Les stratégies énoncées plus haut pour améliorer le conditionnement aversif chez l’abeille se sont concentrées sur la mesure de la RED pour révéler l’existence d’une association odeur – renforcement thermique. Une stratégie alternative serait d’utiliser une autre réponse comportementale plastique, réponse qui se modifierait lorsque les abeilles associent une odeur à une conséquence néfaste. Dans le chapitre 4, nous avons étudié les mouvements antennaires, qui ont l’avantage de constituer une réponse graduelle, afin d’estimer si ces mouvements pouvaient révéler la valeur hédonique acquise d'une odeur, associée préalablement avec un renforcement positif ou négatif. Si une plasticité de la réponse antennaire a été clairement démontrée dans le cas du conditionnement appétitif,

les abeilles déplaçant leurs antennes vers l’avant lorsque l’odeur apprise est présentée. A l’inverse, aucune plasticité claire n’a été observée pour le conditionnement aversif. Si les mouvements antennaires révélaient la valeur hédonique d’une odeur, alors nous nous serions attendus à voir les antennes allez vers l’arrière après un apprentissage aversif thermique. Cette impossibilité apparente d'observer un effet du conditionnement aversif sur la réponse antennaire peut provenir du positionnement des antennes vers l'arrière de la tête à la présentation de l'odeur, avant le conditionnement. L'utilisation d'odeurs, initialement perçues comme appétitives (entrainant un mouvement vers l'avant au départ), permettrait peut être d'observer un mouvement vers l'arrière une fois ces odeurs associées à un renforcement négatif (Nishiyama et al., 2007).

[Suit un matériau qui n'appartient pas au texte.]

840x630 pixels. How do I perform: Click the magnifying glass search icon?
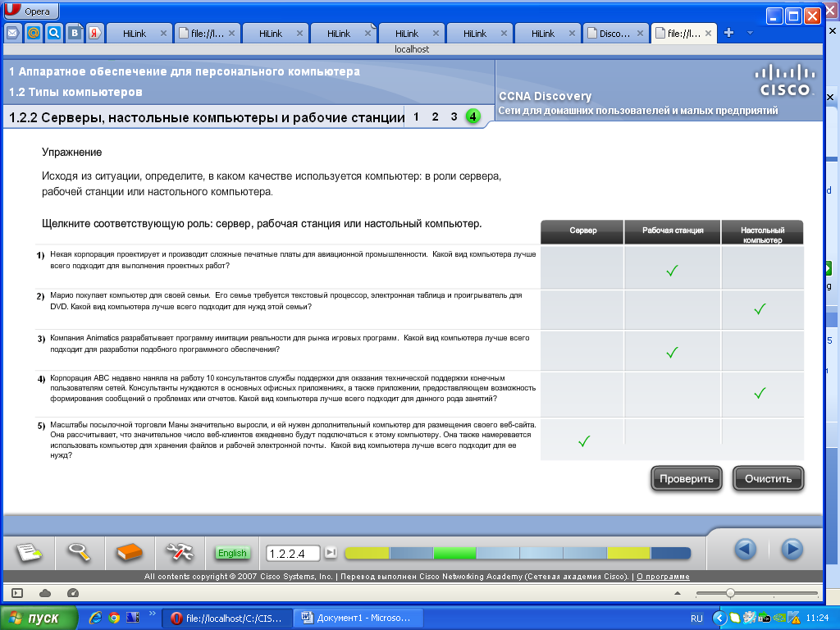tap(79, 552)
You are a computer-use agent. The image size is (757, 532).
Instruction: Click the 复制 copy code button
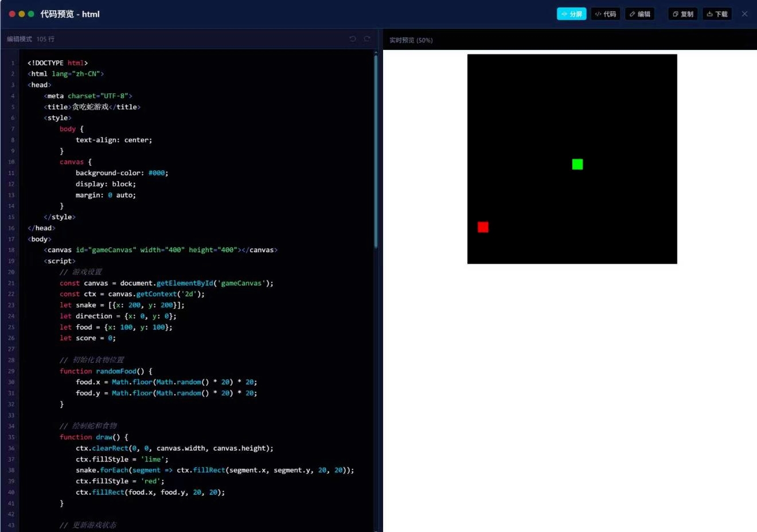click(682, 14)
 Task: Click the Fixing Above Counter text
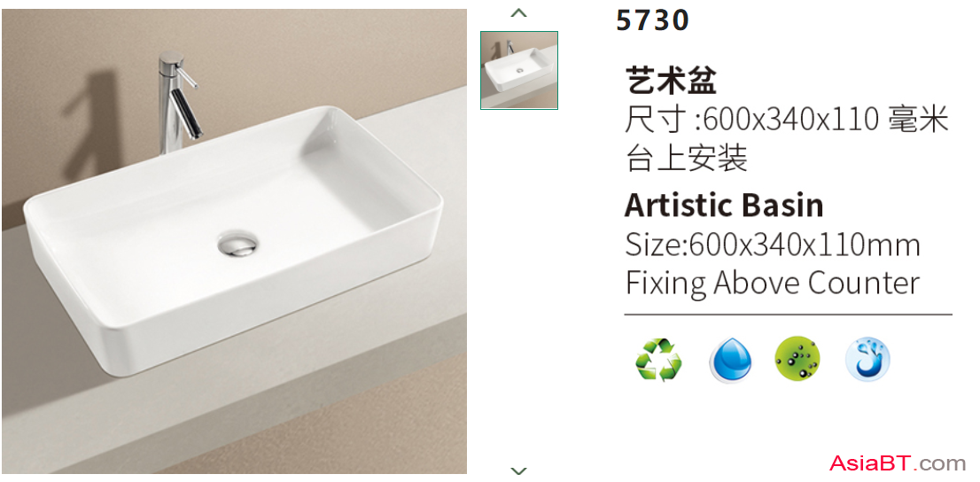pyautogui.click(x=773, y=284)
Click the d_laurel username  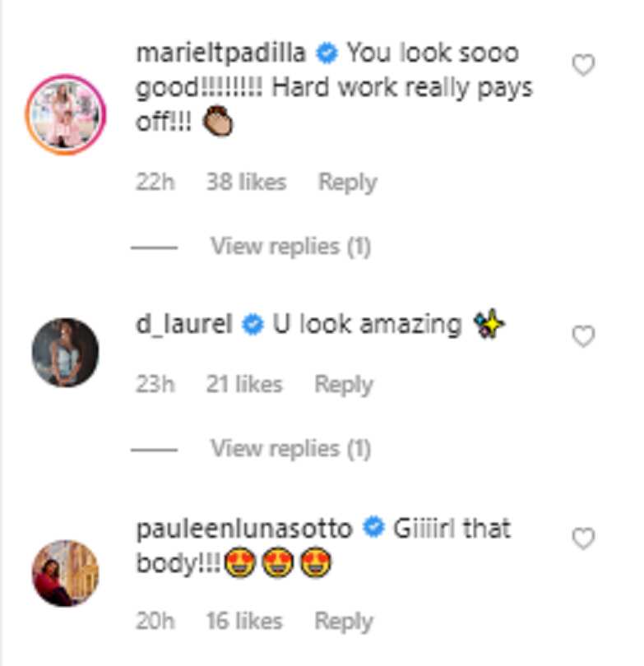pyautogui.click(x=184, y=325)
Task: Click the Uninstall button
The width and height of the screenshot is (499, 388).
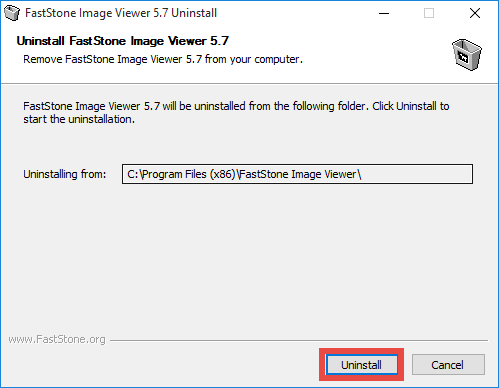Action: pos(362,365)
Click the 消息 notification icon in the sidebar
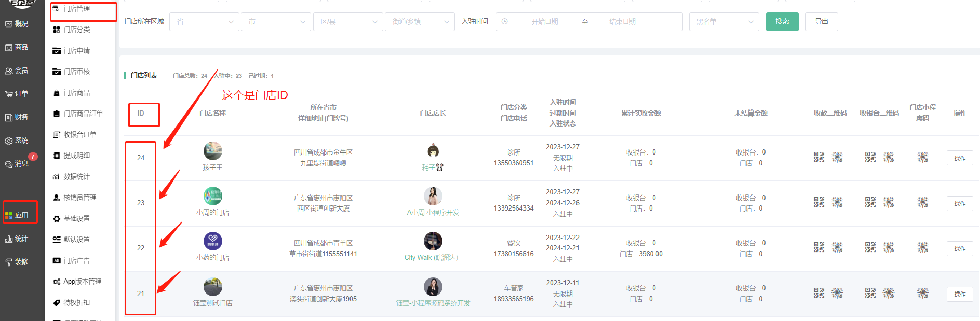This screenshot has height=321, width=980. pyautogui.click(x=9, y=164)
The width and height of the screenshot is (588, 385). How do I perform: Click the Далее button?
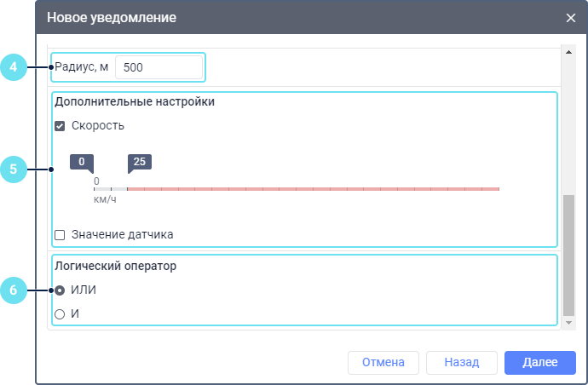tap(540, 363)
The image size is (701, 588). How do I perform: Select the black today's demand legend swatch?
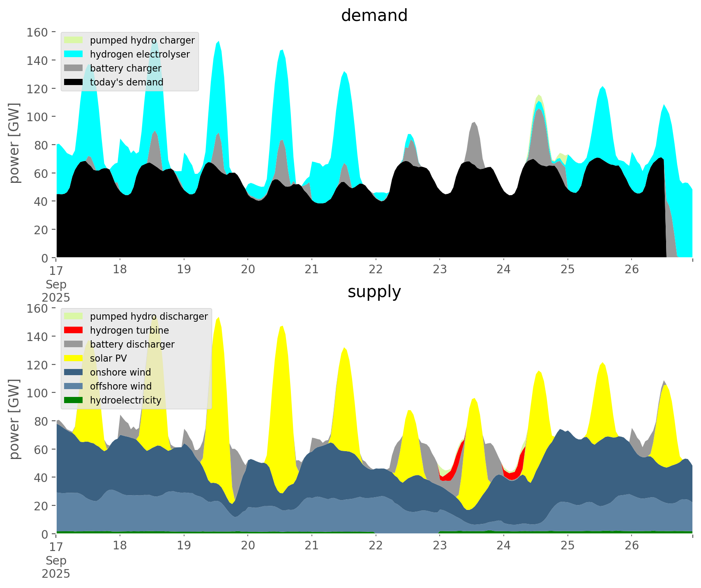click(74, 82)
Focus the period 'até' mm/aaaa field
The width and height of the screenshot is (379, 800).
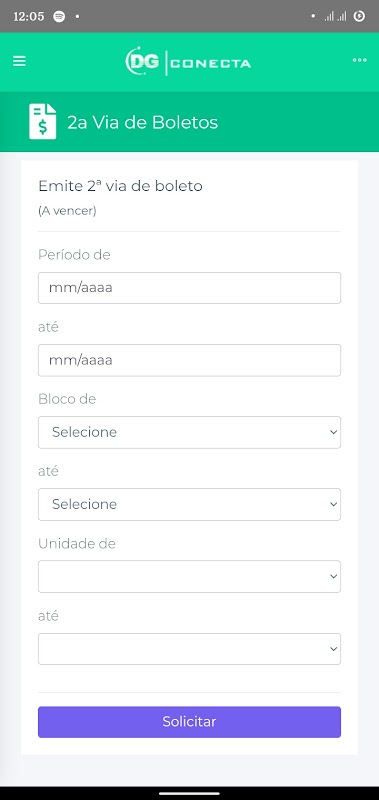189,360
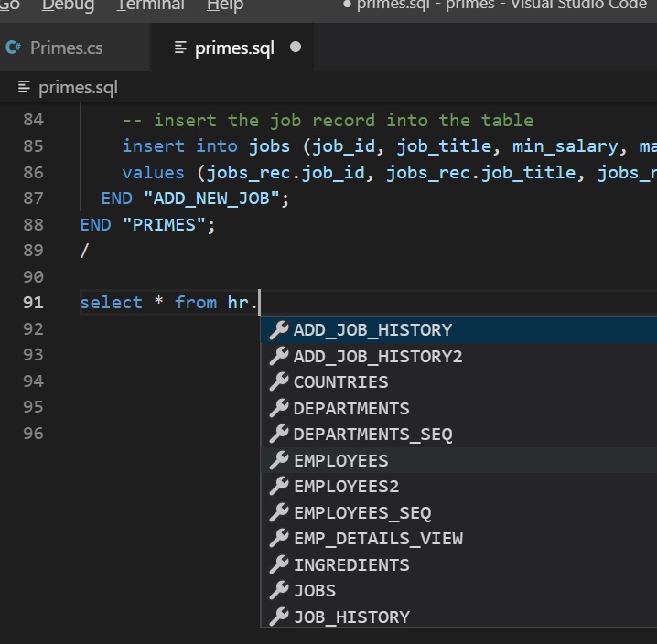Select ADD_JOB_HISTORY2 autocomplete entry

[x=378, y=357]
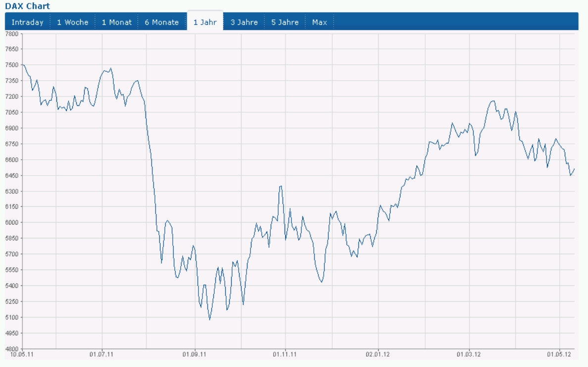
Task: Select the 01.07.11 date axis label
Action: (100, 354)
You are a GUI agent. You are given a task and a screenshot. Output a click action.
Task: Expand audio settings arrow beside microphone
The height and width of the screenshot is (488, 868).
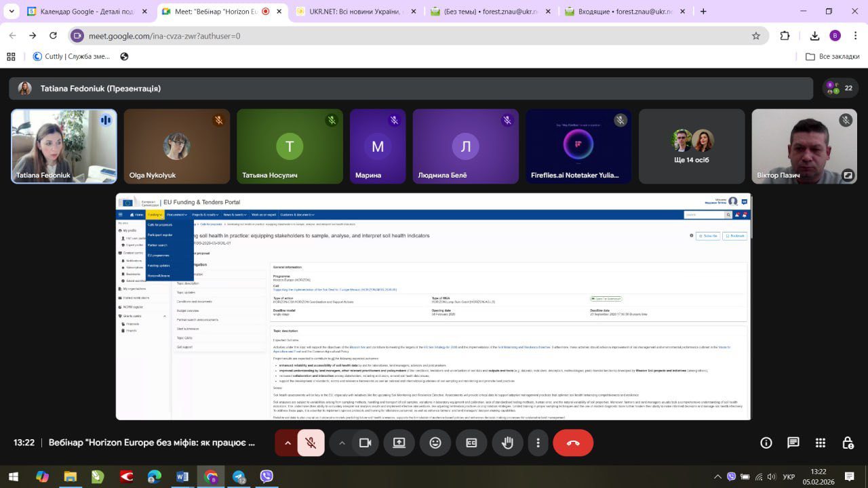(288, 443)
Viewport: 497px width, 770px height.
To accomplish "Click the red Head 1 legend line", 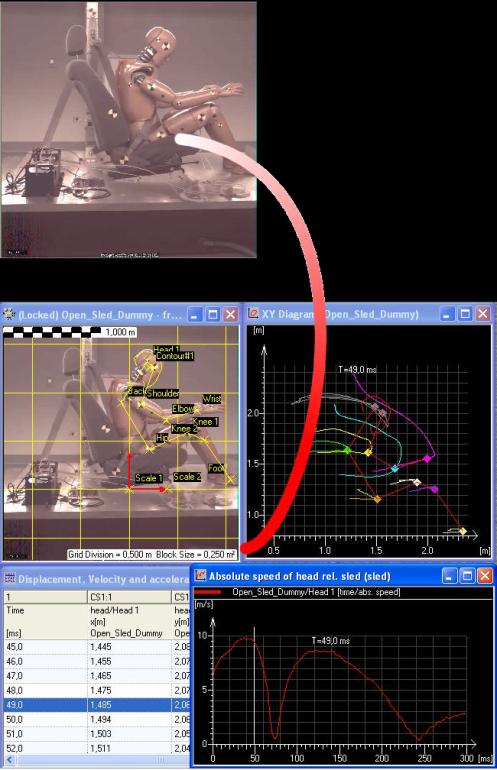I will pyautogui.click(x=208, y=592).
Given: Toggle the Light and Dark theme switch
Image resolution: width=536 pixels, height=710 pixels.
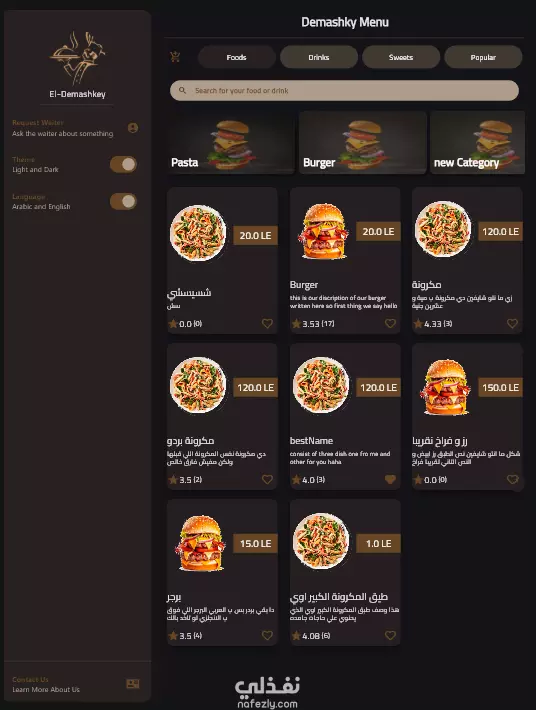Looking at the screenshot, I should point(123,164).
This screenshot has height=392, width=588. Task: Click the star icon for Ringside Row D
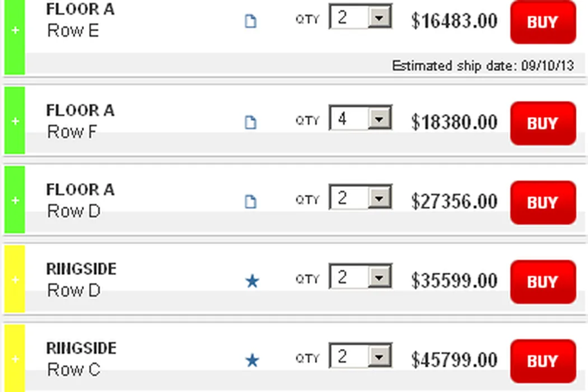click(252, 281)
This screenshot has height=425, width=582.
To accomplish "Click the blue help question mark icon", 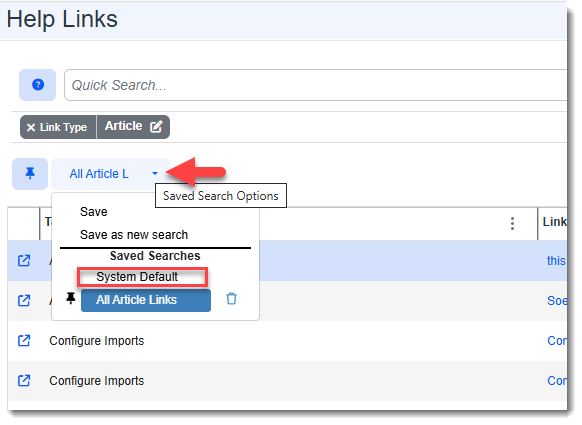I will (37, 85).
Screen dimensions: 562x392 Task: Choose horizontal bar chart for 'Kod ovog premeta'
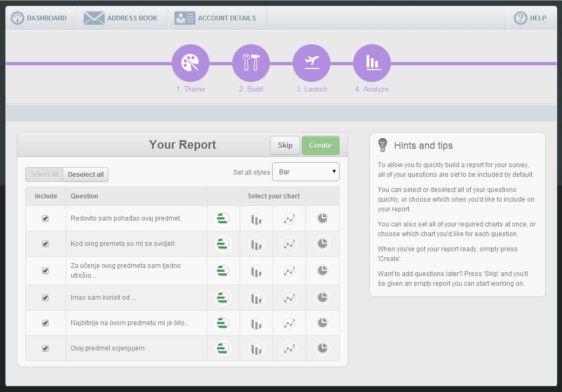[222, 244]
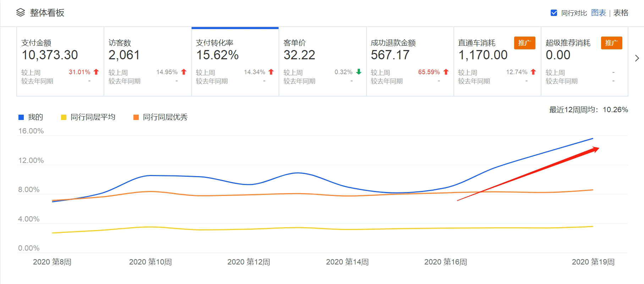The height and width of the screenshot is (284, 644).
Task: Click the 2020 第19周 point on blue line
Action: (x=593, y=138)
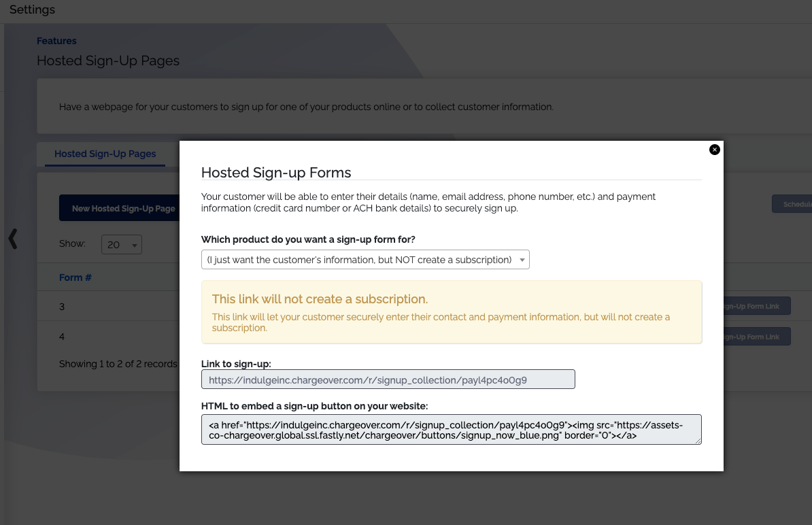This screenshot has width=812, height=525.
Task: Click the Hosted Sign-up Forms heading
Action: tap(276, 173)
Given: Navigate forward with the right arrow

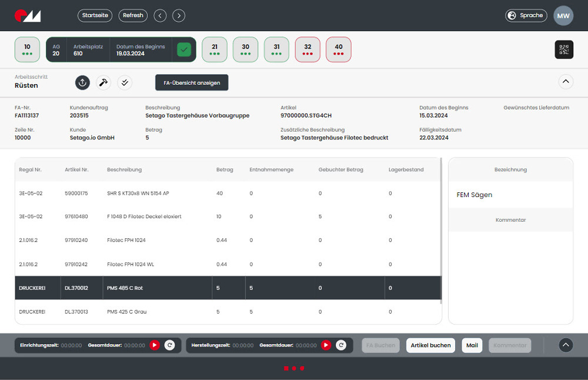Looking at the screenshot, I should coord(179,15).
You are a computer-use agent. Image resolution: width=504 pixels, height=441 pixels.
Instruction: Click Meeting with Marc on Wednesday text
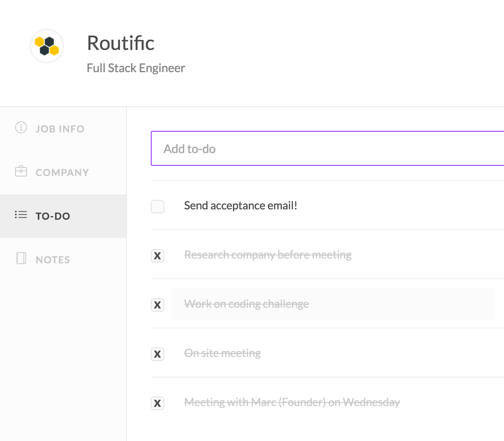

Pour cette raison, une expérience en cours au Laboratoire consiste à présenter un nombre important de stimuli odorants à des abeilles naïves (stage de N. Henderson, 2015). D'un autre côté, l'absence de stimulation antennaire par le SI pendant le conditionnement de la RED, le différencie de l'apprentissage appétitif de la REP. La mesure antennaire de la valence hédonique acquise d'une odeur pourrait nécessiter un contact entre les antennes et le SI. Dans le contexte du butinage, les antennes des abeilles entrent en contact avec le nectar fourni par les fleurs, ce qui permet à l'abeille d’estimer la qualité de la source de nourriture (Wright and Schiestl, 2009). Dans cette logique, la réponse antennaire procéderait d'un apprentissage opérant dans lequel la récompense augmenterait la probabilité de mouvements des antennes vers l'avant, tandis que la punition entraînerait un évitement qui positionnerait les antennes vers l'arrière. Il sera donc important dans un futur proche de répéter cette expérience i) avec des odeurs ne produisant pas de réponse vers l’arrière avant apprentissage, et/ou ii) en appliquant le renforcement thermique au niveau des antennes de l’abeille.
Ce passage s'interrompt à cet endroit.